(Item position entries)
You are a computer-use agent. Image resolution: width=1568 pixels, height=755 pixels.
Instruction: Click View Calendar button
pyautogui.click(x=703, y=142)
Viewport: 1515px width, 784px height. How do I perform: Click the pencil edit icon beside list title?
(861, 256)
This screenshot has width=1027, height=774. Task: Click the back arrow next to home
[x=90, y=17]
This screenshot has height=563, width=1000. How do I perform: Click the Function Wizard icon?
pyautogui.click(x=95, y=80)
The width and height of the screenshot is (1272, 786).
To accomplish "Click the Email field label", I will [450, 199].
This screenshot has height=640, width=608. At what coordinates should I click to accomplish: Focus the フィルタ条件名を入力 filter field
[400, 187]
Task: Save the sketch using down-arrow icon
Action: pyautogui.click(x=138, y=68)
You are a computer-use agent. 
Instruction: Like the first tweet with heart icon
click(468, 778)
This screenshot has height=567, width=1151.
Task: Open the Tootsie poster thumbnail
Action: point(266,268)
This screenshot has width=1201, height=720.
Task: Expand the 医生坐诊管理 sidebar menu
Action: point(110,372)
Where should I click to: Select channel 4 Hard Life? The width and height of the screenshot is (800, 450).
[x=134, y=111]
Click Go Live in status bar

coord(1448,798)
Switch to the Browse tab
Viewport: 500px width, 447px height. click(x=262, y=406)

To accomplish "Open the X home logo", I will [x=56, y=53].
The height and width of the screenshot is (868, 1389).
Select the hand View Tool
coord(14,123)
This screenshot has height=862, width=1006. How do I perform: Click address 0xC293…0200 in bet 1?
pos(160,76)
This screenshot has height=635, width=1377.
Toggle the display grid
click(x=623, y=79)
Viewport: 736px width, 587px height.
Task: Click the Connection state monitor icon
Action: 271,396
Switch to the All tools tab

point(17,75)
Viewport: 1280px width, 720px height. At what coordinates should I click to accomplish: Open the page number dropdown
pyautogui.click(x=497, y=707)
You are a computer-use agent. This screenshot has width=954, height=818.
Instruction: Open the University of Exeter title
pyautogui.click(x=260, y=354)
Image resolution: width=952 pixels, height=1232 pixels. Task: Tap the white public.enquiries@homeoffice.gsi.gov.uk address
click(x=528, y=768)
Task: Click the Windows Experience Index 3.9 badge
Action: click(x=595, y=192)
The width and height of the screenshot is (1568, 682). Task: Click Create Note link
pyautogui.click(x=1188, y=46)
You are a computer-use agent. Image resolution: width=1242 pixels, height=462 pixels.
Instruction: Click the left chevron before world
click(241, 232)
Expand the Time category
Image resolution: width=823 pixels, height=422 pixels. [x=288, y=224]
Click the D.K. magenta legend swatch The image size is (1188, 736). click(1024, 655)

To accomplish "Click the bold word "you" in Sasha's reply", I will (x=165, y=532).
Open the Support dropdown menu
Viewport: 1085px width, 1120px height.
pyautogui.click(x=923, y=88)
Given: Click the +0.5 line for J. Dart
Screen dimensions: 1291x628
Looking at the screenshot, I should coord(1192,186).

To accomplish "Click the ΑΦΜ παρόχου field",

_AIM_
Copy the rows from the first one up to and including the line with "Action: pyautogui.click(x=138, y=68)", replacing "pencil" with "trash" and leaving everything else unchanged.

_SOLUTION BELOW_
You are a computer-use agent. Image resolution: width=1568 pixels, height=755 pixels.
Instruction: Click View Calendar button
pyautogui.click(x=703, y=142)
Viewport: 1515px width, 784px height. How do I perform: Click the trash edit icon beside list title?
(861, 256)
This screenshot has width=1027, height=774. Task: Click the back arrow next to home
[x=90, y=17]
This screenshot has height=563, width=1000. How do I perform: Click the Function Wizard icon?
pyautogui.click(x=95, y=80)
The width and height of the screenshot is (1272, 786).
To accomplish "Click the Email field label", I will [450, 199].
This screenshot has height=640, width=608. At what coordinates should I click to accomplish: Focus the フィルタ条件名を入力 filter field
[400, 187]
Task: Save the sketch using down-arrow icon
Action: pyautogui.click(x=138, y=68)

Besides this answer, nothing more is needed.